Sanders now opposes sending U.S. ground troops to Syria and warns of a potential quagmire. There are already roughly 6,000 Americans involved in the fighting in Iraq and Syria and most of the leading presidential candidates are calling for more. Sanders also opposes the proposed “no-fly-zone” in Syria which many experts feel would endanger civilians while risking a direct conflict with Russia that could spiral out of control.

Sanders supports a truly diplomacy-first foreign policy

Sanders is not afraid to take bold positions on behalf of diplomacy and conflict resolution. He was a vocal and visible leader in the debate about the Iran nuclear deal and forcefully rebutted the deal’s critics like Benjamin Netanyahu. Now, like President Obama, he wants to build on the Iran deal to help reduce tensions in the Middle East. Recently, when Sanders expressed cautious optimism about normalized relations with Iran he was immediately pounced on by opponents as naive  —  despite the fact that allies like Canada and Europe are eagerly moving towards economic and diplomatic normalization with Iran. We need someone who can seize and sustain diplomatic openings.

Sanders has articulated a much more cautious approach to regime change and military intervention than the other leading candidates for president. In the run up to the Gulf War (1991) and the Iraq War (2002) he pushed for a diplomatic resolution. He is also resisting the growing saber rattling and talk of a new Cold War by some U.S. and Russian politicians. Sanders instead calls for a diplomatic approach to the conflict in Eastern Europe.

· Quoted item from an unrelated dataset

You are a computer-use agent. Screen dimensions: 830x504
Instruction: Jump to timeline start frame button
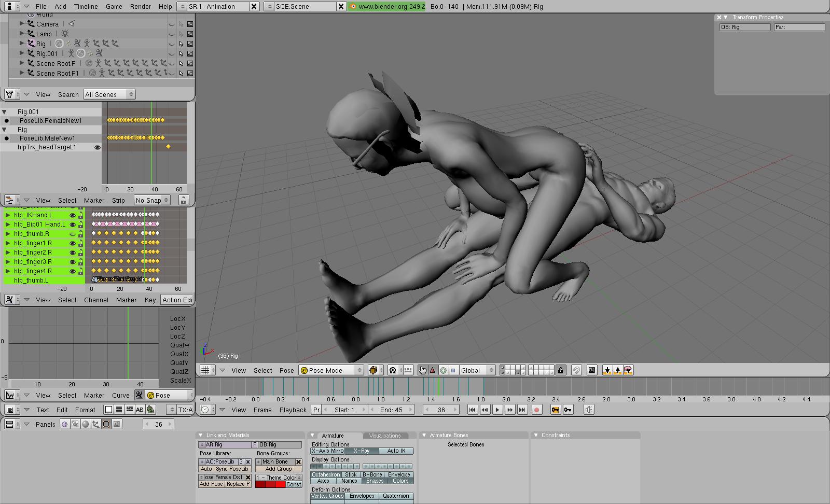pos(472,410)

Sanders’s campaign is also making a critical strategic point that the country needs to hear: If the military fight against extremism in the Middle East continues to be led by the U.S., the extremists’ recruitment narrative  —  and thereby their lasting power  —  is strengthened. In the long run that makes us all less safe. Most experts agree that only political and diplomatic solutions can bring stability to Iraq, Syria and Libya. But Sanders is the rare elected official willing to resist the climate of fear that leads to band-aid military tactics. He instead champions the tools that can really keep us safer.

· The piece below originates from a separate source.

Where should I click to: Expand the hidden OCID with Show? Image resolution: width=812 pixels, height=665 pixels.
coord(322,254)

Sanders is taking on Pentagon bloat

Bernie Sanders is one of the leading voices in Congress in the fight against wasteful Pentagon spending. He has opposed the special war-funding account that is being used as a “slush fund” for the Pentagon. He’s repeatedly pointed out that the Pentagon’s out of control spending is based on Cold War era military thinking and weapons systems. Sanders also points out that the Pentagon budget is so mismanaged that the Pentagon is unable to say where they actually spend all their money.

Sanders knows that diplomacy, humanitarian aid, and economic development are often more effective security building tools than military intervention. He’s pushed to reform security spending by cutting wasteful Pentagon weapons systems and foreign arms transfers to increase spending for programs that work to prevent conflict and build stability.

Getting Big Money out of our politics is as important for a progressive foreign policy as for domestic priorities. Economic fairness and truly secure communities are linked.

Sanders is the only candidate challenging the power of the military-industrial complex and their campaign contributions. Pentagon industry insiders are reaping record profits for weapons systems that aren’t needed given our real twenty-first century security needs. Meanwhile other needs that also contribute to real security for U.S. communities are starved for funds.

Sanders has smart, concrete proposals for an accessible education system; for fixing our crumbling infrastructure; for investments in clean energy and a healthy of the environment; and for a strong, resilient universal health care system. In the twenty-first century these things are part of what makes our communities truly safe and secure. It will be very difficult to fund those proposals without taking on entrenched interests that benefit from a military budget that currently gobbles up half of discretionary expenditures.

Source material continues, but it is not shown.